Today is D-Day: Steve Jobs will announce the Second Coming of the iPhone, just 20 days before its first anniversary. Think about it. It has been less than a year, and the iPhone is in the minds of everyone, getting almost-sickening front page treatment in every newspaper, magazine, and blog all around the world. Even if it's not the best selling phone or the one with the most features, the impact has been so big that it has permeated popular culture and language itself. Here's one of many examples.
This is the unmistakable iPhone outline on top of the word "Mobiles," found in the "Quiet Zone" carriage in the Chiltern Line, while I was travelling down to London from the English countryside. Not a generic standard mobile phone with a keyboard, which is what we have been using for the last two decades, but the iPhone.
It may seem like a capricious selection by the designer, but I've seen the same use everywhere: a newspaper chart showing some generic data about the mobile phone market, a sign in a shop, advertising from companies completely unrelated to Apple... it's everywhere, like a virus, popping in printed and TV material, and also affecting the look of other generic products—like the original iMac or the iPod did—not only other mobiles.
The fact is that—whether you like it or not—the iPhone has become The Mobile Phone.
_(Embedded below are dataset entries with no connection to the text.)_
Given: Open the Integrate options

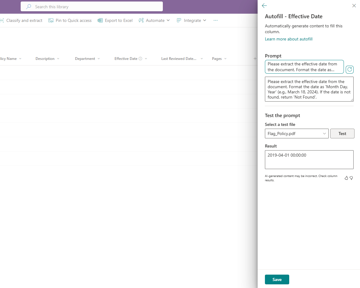Looking at the screenshot, I should click(x=191, y=20).
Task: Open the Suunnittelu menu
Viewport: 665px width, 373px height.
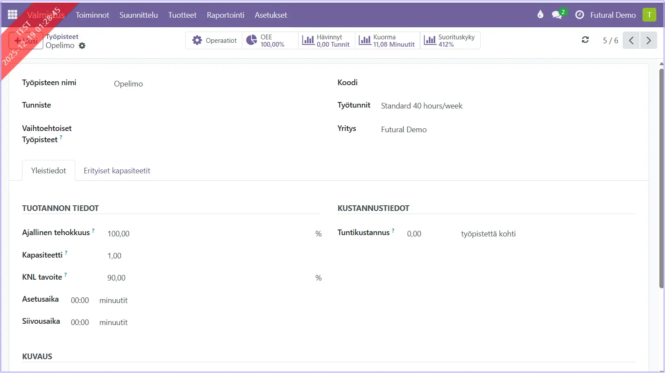Action: (138, 15)
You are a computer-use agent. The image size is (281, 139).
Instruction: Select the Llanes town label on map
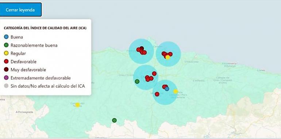(261, 70)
Not just The Smartphone, but The Mobile Phone, a benchmark that serves to measure every other terminal out there. Anything new with a big screen from Nokia, Sony Ericsson, Samsung, or LG are now iPhone-killer wannabes. The theoretical market leader, Research In Motion, is now seen by analysts and the public as "struggling" to catch up with the iPhone, even while its executives try to minimise the impact of Cupertino's iconic gadget.
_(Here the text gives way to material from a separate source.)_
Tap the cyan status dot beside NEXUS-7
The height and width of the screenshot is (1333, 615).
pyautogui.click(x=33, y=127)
One random example: I was buying a new SIM card last week, and I overheard a client talking to a shop clerk who was showing to her one of the latest LG touch smartphones. Her comment was something like:
"...but the touch screen doesn't work well. It just doesn't. It's not like the iPhone. It's not... smooth, you know?"
The shop guy looked at her and nodded "I know, it's not very good, but unfortunately we have no more iPhones, you'll have to wait."
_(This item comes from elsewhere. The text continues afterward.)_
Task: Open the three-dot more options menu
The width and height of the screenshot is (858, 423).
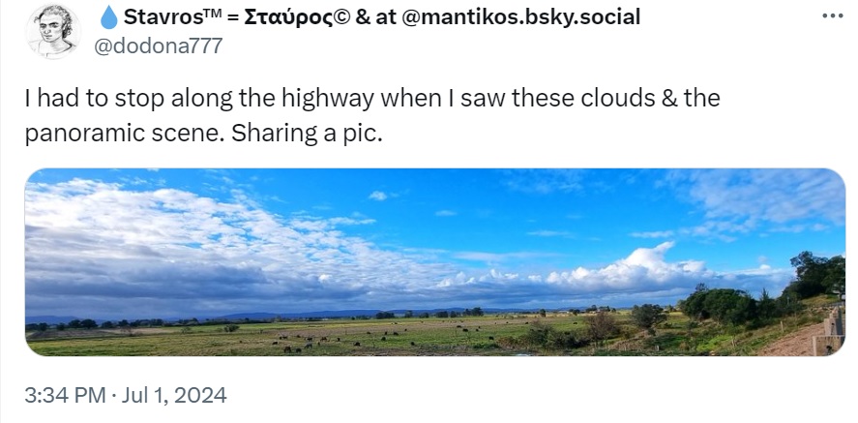Action: pos(831,16)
It may be anecdotal evidence, but it is true. Of all the touch mobile phones I have tried, the only one that feels right, smooth and perfect, has been the iPhone. And every other person I've asked is saying the same thing, friends, colleagues, family, people who I know were Apple haters, and people who I know were complete gadget newbies. All of them swear by their iPhones, even while they recognise what it lacks, and want more from it.
We will see if His Steveness gives them what they want today, live at Gizmodo.